PSS differs from RSS in that it reports the proportional size of its shared libraries, i.e. if three processes all use a shared library that has 30 pages, that library will only contribute 10 pages to the PSS that is reported for each of the three processes. PSS is a very useful number because when the PSS for all processes in the system are summed together, that is a good representation for the total memory usage in the system. When a process is killed, the shared libraries that contributed to its PSS will be proportionally distributed to the PSS totals for the remaining processes still using that library. In this way PSS can be slightly misleading, because when a process is killed, PSS does not accurately represent the memory returned to the overall system.

USS is the total private memory for a process, i.e. that memory that is completely unique to that process. USS is an extremely useful number because it indicates the true incremental cost of running a particular process. When a process is killed, the USS is the total memory that is actually returned to the system. USS is the best number to watch when initially suspicious of memory leaks in a process.
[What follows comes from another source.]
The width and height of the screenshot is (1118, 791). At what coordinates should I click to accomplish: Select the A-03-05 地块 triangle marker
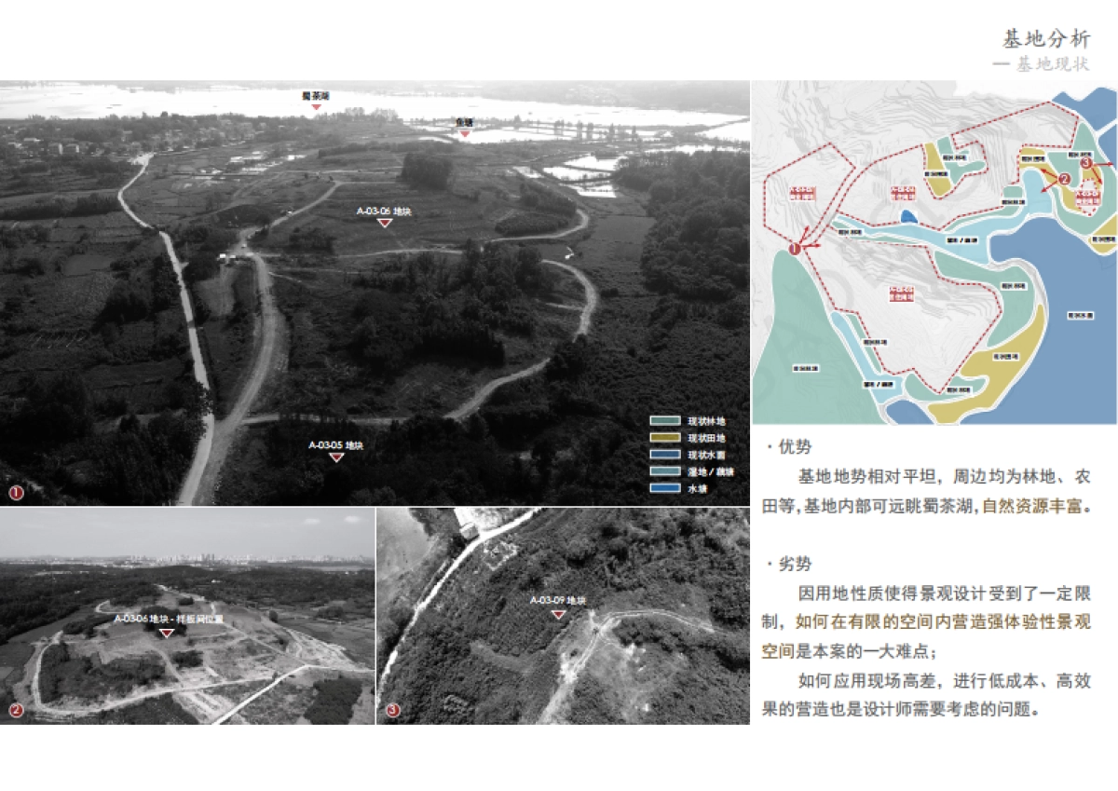[337, 457]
For systems that have Python available, there is also a nice tool called smem that will report memory statistics including all of these categories.

# procrank

procrank

PID      Vss      Rss      Pss      Uss cmdline

481   31536K   30936K   14337K    9956K system_server

 

 

Hardward acceleration

For Android, forcing hardware acceleration to render apps means enable 'Force GPU rendering' in developer menu.See force_hw_ui in packages/apps/Settings/res/values/strings.xml.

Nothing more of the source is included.